▶ WORK TO COMPLETE
Search the records for "dialog". Report every line where it occurs.

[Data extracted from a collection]
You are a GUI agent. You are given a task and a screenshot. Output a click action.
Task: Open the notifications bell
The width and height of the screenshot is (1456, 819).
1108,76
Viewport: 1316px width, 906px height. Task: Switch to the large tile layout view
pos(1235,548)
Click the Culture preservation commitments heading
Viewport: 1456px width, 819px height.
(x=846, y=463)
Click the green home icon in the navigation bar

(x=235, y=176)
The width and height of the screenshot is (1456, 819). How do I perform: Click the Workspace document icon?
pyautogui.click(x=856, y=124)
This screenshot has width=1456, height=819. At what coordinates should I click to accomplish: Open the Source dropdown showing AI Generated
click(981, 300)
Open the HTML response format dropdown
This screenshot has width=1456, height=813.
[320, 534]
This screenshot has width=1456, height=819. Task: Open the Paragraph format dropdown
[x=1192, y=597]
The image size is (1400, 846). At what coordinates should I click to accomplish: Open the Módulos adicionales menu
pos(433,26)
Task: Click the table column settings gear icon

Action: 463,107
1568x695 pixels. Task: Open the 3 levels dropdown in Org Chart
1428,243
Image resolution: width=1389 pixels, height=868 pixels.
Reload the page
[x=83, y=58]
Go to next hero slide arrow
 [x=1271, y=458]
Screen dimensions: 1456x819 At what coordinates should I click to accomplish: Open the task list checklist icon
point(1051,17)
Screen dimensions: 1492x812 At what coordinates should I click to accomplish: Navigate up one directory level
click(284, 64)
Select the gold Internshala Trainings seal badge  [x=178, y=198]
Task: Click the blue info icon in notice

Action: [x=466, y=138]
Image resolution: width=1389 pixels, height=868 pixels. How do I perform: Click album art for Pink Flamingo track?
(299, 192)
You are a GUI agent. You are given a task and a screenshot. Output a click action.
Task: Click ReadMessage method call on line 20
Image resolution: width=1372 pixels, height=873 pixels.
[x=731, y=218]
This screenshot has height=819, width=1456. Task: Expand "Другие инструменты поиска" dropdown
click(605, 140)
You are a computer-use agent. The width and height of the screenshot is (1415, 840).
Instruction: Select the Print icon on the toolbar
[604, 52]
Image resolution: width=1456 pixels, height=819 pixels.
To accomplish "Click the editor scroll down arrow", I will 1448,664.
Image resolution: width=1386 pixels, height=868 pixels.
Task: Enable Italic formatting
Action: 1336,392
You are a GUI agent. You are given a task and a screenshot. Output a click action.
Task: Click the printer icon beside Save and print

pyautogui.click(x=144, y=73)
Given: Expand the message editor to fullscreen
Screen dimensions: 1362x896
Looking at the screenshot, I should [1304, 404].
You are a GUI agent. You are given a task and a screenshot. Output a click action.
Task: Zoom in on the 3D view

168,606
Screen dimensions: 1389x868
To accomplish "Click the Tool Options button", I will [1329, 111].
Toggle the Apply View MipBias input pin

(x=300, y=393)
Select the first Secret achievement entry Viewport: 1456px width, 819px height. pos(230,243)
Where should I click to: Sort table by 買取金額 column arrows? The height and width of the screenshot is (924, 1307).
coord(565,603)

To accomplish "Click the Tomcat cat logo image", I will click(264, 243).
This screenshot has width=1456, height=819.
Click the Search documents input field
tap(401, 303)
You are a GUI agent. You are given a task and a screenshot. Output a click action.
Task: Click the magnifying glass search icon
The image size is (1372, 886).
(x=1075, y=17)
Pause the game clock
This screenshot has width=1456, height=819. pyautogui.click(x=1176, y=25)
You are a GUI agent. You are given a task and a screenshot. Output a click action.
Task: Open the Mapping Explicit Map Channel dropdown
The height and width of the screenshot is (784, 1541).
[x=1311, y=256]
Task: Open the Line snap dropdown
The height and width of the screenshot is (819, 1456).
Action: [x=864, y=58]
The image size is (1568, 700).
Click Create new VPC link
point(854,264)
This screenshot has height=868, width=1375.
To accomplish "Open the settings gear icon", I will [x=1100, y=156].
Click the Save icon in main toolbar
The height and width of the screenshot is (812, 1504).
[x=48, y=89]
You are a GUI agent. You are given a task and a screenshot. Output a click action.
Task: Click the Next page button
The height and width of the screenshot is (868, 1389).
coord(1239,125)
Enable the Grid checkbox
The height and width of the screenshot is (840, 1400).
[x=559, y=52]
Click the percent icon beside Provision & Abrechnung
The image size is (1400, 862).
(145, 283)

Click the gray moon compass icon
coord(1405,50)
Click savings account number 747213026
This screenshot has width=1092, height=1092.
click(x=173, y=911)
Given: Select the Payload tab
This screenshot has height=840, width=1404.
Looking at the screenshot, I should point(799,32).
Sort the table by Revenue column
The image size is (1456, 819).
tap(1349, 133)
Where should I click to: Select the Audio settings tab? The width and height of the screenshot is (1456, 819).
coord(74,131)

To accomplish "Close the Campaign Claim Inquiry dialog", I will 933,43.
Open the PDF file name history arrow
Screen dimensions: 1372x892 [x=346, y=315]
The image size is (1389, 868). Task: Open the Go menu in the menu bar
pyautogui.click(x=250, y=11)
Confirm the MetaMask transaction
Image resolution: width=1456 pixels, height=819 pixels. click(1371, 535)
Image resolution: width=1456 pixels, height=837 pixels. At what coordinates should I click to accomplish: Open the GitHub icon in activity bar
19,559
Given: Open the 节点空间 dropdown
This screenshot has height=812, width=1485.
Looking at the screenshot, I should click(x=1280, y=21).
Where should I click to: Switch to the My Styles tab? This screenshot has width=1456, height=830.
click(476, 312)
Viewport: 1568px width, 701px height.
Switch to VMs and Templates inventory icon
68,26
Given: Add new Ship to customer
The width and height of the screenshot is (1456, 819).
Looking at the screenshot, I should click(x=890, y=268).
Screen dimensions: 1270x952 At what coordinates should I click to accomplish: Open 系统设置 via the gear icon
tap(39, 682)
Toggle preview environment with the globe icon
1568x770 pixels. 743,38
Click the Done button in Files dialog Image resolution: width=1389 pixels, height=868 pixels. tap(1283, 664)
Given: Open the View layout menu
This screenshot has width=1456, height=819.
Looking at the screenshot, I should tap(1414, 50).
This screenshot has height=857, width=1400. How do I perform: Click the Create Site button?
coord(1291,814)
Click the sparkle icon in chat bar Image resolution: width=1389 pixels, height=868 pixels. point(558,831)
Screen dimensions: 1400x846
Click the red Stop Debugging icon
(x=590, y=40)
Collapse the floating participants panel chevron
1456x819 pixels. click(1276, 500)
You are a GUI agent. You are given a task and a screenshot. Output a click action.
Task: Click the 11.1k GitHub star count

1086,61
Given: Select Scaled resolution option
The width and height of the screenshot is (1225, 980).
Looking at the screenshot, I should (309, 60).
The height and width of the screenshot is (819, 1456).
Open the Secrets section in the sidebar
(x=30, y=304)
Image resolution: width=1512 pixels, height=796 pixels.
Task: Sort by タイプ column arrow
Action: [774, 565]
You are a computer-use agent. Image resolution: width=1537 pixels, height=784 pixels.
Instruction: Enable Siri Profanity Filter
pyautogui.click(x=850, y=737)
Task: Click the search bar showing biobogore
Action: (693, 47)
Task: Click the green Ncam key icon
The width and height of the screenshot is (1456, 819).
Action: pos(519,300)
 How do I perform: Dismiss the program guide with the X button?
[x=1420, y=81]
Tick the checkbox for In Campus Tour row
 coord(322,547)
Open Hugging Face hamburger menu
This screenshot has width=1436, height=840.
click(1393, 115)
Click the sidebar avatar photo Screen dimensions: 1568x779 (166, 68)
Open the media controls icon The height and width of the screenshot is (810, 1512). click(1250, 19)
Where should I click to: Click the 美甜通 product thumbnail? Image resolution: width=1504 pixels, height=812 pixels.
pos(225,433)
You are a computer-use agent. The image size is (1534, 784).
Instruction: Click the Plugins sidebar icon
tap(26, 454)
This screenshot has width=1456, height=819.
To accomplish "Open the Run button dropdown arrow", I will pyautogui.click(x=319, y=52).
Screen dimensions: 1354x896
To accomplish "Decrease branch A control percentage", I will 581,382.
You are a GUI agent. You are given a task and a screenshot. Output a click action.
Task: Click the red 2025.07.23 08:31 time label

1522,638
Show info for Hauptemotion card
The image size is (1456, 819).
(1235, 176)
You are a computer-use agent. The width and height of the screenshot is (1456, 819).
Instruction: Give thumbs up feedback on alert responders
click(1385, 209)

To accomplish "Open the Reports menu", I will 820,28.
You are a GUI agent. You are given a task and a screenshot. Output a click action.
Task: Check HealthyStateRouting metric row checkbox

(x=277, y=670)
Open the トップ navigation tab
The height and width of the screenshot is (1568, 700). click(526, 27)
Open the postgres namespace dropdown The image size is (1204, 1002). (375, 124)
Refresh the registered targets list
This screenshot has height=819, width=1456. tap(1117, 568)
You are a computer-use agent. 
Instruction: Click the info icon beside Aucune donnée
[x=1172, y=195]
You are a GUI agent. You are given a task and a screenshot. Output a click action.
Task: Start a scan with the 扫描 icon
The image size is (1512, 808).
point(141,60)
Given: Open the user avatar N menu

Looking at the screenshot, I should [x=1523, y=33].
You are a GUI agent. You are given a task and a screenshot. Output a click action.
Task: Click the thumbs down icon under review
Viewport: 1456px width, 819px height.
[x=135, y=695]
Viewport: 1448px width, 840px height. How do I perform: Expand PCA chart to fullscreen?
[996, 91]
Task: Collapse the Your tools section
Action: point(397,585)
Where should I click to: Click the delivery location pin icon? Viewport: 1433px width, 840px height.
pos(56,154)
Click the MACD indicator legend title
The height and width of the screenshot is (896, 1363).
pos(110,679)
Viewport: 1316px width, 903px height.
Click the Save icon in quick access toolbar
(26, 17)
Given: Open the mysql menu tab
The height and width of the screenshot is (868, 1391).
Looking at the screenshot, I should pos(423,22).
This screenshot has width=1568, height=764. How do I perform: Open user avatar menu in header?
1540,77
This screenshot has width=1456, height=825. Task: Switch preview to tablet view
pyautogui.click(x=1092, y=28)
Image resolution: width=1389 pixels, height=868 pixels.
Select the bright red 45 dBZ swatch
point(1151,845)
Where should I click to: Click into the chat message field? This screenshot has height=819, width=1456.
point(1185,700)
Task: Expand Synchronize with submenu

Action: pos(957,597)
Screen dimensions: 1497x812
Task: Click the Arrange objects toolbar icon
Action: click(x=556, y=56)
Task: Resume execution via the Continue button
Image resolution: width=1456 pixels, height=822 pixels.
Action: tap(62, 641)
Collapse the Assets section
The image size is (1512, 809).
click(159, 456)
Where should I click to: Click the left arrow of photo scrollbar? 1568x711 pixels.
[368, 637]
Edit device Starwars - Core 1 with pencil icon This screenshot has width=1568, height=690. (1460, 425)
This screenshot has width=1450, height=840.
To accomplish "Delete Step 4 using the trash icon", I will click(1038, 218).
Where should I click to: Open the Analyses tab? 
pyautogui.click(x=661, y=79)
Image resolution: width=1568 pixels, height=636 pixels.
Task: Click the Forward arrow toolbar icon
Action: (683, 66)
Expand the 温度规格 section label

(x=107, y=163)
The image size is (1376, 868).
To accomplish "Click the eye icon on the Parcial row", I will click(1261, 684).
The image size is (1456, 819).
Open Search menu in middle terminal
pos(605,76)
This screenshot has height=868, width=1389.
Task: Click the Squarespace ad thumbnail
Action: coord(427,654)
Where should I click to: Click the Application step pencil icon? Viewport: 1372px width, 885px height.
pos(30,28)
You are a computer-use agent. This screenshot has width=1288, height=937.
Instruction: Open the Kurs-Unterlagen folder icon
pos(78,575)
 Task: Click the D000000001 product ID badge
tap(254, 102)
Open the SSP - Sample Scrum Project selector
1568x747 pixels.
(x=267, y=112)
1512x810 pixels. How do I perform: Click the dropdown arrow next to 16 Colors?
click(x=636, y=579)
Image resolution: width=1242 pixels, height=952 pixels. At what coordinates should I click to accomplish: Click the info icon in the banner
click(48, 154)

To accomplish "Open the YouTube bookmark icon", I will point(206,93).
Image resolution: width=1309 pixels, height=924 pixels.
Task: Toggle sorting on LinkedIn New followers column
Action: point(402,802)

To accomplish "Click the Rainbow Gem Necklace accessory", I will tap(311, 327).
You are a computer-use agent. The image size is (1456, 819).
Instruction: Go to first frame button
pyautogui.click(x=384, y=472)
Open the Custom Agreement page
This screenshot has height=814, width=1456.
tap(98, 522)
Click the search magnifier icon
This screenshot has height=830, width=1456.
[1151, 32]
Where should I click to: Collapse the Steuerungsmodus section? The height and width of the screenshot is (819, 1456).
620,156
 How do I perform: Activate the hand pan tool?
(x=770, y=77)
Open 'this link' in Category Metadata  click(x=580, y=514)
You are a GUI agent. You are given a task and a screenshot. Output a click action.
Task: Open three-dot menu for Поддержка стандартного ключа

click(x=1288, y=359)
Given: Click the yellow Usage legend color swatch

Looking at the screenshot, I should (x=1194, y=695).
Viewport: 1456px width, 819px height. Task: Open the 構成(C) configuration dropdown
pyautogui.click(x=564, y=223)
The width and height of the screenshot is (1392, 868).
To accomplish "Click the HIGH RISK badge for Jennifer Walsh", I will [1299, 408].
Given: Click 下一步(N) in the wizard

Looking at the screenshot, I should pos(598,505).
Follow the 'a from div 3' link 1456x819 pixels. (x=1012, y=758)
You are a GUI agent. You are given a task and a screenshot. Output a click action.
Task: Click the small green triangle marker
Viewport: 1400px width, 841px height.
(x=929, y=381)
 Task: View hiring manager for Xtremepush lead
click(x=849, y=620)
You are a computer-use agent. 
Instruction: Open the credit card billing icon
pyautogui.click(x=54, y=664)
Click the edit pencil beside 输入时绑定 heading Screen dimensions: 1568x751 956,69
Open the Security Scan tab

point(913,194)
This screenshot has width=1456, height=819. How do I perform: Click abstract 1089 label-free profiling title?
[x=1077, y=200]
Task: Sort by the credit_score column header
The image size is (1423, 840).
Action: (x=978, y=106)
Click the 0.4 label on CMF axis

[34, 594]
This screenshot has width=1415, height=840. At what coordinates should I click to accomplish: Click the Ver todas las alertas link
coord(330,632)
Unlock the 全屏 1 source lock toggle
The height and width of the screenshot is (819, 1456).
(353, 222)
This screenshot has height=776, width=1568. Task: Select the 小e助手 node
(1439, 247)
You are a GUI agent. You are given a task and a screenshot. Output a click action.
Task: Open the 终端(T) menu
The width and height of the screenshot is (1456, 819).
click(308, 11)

▶ REPLY TO THE EXERCISE
To accomplish "Close the Campaign Claim Inquiry dialog", I will 933,43.
Click the Done button in Files dialog Image resolution: width=1389 pixels, height=868 pixels. tap(1283, 664)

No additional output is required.